### [EXERCISE INPUTS]

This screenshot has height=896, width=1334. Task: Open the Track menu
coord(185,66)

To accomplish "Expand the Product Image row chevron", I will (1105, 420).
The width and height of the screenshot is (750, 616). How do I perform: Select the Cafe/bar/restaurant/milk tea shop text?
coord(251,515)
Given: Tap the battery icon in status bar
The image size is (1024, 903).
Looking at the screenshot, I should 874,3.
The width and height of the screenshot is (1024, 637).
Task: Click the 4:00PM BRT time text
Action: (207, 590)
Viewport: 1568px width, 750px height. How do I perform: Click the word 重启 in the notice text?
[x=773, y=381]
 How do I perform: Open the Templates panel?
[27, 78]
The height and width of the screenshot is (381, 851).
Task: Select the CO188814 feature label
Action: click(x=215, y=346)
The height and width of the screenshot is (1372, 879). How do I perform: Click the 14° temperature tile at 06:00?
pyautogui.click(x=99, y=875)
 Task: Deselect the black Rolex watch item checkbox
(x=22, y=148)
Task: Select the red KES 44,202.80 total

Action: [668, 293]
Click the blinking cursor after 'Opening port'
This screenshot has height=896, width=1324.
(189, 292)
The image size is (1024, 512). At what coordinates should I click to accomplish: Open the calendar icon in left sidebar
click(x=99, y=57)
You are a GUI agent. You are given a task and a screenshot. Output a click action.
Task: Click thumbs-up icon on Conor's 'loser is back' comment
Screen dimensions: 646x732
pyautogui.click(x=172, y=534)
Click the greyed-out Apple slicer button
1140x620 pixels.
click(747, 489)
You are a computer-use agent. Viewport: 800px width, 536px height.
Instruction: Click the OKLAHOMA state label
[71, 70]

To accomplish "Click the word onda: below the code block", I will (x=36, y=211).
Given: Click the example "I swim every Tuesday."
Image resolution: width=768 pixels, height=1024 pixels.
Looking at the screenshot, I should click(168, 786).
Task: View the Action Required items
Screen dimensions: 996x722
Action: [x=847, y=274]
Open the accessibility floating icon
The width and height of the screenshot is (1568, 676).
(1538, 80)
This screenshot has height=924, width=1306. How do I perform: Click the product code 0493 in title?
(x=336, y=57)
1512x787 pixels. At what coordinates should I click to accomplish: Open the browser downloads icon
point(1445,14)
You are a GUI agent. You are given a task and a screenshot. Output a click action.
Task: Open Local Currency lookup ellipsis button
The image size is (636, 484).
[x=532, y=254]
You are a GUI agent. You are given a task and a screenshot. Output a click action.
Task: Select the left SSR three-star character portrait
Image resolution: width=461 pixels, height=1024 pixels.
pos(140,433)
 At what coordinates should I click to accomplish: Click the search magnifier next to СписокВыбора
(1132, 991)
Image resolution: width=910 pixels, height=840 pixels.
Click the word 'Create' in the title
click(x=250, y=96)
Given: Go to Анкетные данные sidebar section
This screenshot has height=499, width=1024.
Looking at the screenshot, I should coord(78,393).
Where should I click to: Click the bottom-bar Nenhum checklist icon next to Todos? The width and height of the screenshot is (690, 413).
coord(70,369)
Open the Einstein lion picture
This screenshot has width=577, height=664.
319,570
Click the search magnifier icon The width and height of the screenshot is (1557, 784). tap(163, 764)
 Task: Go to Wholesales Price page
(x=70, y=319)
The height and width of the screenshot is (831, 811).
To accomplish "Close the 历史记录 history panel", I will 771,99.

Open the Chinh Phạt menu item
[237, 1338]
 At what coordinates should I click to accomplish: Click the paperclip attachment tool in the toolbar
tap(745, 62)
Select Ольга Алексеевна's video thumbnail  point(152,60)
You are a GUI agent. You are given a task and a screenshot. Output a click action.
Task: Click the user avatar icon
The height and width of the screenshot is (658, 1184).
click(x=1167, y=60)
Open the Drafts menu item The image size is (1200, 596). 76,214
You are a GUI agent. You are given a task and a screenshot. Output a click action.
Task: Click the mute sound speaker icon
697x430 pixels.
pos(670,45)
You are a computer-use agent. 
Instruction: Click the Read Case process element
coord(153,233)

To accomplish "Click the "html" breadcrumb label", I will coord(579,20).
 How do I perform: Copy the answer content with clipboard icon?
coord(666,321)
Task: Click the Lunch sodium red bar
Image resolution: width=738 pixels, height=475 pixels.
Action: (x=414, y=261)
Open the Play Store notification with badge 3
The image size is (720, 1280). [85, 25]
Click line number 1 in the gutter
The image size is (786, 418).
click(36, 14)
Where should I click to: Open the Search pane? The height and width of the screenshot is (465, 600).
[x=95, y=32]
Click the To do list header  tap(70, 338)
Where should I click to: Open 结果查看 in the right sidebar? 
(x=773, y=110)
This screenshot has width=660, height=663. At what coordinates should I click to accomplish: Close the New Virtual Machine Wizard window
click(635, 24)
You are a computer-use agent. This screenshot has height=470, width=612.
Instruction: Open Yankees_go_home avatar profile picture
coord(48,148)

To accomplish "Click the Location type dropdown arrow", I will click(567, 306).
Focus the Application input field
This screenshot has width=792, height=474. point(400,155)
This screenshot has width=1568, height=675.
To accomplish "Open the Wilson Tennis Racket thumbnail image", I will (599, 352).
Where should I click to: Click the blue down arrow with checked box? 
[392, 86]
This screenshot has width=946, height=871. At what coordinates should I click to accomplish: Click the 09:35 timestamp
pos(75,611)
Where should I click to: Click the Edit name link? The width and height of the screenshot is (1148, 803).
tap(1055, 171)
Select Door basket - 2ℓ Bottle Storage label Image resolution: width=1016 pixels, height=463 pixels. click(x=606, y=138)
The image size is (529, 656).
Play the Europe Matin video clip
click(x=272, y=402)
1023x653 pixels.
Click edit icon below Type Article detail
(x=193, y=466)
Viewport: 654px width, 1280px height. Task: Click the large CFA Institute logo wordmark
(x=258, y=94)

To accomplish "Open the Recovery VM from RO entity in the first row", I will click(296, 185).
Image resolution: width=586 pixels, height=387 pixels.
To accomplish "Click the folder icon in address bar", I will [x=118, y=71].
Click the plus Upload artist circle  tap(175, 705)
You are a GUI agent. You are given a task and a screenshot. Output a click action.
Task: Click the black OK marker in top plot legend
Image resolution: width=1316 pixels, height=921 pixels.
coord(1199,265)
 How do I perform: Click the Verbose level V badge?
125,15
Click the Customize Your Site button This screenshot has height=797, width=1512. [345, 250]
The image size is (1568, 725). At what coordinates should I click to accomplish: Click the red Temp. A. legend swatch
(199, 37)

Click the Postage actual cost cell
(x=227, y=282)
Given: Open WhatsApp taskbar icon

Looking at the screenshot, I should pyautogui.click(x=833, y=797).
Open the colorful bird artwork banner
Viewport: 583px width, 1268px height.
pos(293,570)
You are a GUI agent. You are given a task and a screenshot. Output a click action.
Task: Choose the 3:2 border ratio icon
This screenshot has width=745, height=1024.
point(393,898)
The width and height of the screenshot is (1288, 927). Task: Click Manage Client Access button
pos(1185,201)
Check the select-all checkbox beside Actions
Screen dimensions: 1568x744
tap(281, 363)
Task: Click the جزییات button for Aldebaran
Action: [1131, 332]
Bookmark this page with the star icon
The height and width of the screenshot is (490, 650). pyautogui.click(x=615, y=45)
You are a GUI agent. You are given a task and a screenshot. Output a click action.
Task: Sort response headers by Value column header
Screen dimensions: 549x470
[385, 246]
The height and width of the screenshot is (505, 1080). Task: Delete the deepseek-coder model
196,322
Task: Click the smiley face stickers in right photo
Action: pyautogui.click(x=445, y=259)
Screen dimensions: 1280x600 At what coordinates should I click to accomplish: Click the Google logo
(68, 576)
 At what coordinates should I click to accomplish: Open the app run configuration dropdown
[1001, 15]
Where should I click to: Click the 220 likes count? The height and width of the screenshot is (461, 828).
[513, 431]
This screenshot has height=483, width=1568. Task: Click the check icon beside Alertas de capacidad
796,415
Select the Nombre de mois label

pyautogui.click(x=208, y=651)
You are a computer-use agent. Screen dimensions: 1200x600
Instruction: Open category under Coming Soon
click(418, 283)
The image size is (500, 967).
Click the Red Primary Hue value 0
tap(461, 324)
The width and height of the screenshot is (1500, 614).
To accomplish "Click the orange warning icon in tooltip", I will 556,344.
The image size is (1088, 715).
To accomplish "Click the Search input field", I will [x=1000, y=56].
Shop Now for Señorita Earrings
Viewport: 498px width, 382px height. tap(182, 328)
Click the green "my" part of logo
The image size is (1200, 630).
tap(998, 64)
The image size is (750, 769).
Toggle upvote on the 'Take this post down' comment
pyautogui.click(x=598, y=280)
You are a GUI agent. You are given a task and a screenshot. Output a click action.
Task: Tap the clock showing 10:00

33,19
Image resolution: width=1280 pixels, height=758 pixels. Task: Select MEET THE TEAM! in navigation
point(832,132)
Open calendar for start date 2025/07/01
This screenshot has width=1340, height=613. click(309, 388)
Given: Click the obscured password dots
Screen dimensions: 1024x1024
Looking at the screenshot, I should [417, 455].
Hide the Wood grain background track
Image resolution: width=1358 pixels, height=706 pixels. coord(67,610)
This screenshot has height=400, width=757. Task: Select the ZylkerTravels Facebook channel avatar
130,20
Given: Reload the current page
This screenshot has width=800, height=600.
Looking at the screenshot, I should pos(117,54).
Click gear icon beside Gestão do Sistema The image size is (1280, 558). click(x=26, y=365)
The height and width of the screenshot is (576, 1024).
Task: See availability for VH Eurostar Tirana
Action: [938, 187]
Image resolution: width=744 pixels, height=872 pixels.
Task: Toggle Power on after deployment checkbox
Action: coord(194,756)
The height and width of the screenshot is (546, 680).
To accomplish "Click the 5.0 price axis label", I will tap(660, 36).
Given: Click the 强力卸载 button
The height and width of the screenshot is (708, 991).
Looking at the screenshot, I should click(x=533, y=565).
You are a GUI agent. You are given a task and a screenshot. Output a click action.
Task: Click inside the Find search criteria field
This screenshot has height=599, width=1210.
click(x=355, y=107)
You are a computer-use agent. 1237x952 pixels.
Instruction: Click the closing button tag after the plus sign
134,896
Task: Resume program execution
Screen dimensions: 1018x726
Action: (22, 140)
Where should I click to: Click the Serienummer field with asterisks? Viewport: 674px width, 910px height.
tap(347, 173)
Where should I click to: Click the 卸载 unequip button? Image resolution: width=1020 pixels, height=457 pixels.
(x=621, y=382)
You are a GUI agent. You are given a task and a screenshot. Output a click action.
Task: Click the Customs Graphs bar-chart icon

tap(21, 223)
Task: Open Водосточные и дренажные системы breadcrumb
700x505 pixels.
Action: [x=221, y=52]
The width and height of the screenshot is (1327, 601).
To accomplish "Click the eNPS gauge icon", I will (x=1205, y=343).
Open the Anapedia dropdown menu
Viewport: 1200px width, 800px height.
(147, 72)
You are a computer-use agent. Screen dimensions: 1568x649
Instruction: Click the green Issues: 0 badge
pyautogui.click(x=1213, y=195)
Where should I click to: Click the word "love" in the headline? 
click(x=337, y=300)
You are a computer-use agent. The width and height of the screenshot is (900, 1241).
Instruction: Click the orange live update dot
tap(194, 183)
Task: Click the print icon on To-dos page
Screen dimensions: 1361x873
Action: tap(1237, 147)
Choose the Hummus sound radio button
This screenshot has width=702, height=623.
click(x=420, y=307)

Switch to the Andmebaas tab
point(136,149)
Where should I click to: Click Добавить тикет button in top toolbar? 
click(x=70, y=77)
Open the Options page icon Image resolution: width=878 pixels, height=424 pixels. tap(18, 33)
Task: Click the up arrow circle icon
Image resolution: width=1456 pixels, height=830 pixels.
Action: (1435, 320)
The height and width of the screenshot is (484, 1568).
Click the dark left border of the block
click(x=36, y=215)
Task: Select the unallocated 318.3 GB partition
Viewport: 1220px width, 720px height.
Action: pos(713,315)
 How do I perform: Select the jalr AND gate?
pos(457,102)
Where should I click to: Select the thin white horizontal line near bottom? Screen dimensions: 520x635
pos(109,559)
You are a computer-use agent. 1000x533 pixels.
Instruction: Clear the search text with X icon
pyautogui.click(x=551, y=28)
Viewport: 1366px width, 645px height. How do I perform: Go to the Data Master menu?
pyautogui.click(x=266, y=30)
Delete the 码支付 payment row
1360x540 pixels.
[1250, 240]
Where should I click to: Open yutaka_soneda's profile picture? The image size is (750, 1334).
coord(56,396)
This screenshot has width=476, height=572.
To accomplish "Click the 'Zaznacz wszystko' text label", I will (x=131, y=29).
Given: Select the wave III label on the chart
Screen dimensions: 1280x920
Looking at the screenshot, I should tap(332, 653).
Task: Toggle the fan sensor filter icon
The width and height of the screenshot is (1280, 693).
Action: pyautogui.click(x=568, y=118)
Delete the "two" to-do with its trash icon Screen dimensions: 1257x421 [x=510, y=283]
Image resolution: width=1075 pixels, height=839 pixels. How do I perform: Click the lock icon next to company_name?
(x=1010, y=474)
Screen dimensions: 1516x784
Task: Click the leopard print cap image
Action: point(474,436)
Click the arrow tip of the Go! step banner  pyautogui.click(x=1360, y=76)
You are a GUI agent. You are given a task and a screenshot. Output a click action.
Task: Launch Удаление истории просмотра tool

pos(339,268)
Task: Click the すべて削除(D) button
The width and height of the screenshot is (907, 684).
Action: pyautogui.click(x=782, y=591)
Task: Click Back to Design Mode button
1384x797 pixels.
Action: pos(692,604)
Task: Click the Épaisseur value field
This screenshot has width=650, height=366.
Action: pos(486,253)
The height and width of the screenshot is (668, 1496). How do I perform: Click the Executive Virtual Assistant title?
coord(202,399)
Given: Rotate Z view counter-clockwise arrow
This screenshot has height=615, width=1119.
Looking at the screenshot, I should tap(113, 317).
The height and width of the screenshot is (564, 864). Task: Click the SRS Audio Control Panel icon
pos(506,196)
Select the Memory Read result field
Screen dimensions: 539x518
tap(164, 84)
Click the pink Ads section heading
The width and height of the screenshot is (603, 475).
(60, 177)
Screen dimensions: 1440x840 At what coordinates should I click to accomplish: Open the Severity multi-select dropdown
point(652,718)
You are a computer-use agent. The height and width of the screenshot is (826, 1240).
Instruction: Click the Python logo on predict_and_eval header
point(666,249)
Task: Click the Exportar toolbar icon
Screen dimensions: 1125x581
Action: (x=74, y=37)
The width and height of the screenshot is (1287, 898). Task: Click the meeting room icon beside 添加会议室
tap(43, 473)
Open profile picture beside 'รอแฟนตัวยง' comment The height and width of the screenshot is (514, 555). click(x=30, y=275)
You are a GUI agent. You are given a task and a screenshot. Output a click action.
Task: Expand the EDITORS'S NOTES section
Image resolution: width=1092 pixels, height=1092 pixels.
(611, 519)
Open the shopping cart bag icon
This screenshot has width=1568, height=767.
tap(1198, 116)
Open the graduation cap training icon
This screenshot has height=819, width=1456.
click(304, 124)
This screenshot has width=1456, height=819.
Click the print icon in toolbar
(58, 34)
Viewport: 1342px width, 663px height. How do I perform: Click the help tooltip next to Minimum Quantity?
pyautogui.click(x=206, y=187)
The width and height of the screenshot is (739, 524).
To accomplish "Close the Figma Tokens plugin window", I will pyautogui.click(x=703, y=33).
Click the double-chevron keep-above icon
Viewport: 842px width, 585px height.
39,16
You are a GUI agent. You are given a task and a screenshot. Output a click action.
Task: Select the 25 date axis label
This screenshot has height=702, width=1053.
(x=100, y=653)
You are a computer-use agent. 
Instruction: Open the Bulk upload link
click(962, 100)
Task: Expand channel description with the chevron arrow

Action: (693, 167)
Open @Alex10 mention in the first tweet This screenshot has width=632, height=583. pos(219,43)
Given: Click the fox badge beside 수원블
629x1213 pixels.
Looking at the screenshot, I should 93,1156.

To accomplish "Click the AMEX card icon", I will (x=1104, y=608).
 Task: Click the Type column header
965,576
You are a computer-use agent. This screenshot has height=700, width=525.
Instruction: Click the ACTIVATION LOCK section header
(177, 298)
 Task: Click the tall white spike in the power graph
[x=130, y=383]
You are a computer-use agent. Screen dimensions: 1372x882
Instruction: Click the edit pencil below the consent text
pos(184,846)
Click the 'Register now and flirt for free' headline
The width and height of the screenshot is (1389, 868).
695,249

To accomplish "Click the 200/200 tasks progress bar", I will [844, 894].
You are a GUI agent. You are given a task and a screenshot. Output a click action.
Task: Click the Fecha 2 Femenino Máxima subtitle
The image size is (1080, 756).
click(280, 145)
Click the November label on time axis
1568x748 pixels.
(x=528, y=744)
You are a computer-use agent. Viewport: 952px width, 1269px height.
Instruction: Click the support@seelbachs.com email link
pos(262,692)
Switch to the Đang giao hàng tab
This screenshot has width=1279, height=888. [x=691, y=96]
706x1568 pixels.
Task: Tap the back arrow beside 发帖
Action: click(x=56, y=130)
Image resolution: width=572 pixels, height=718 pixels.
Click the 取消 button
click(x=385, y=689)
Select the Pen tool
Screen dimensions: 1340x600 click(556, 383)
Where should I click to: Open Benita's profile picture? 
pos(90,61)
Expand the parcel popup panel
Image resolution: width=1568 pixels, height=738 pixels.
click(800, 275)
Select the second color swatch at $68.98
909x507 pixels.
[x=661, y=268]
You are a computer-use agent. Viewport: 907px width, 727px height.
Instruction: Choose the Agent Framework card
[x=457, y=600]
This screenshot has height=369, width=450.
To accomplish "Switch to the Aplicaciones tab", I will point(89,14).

### [TASK]
Precisely the lines between those holding "Where should I click to: Click the Edit" and "The image size is (529, 656).", inclusive, are to be reproduced from the listing above, with nothing added.

### [SOLUTION TO THIS TASK]
Where should I click to: Click the Edit name link? The width and height of the screenshot is (1148, 803).
tap(1055, 171)
Select Door basket - 2ℓ Bottle Storage label Image resolution: width=1016 pixels, height=463 pixels. click(x=606, y=138)
The image size is (529, 656).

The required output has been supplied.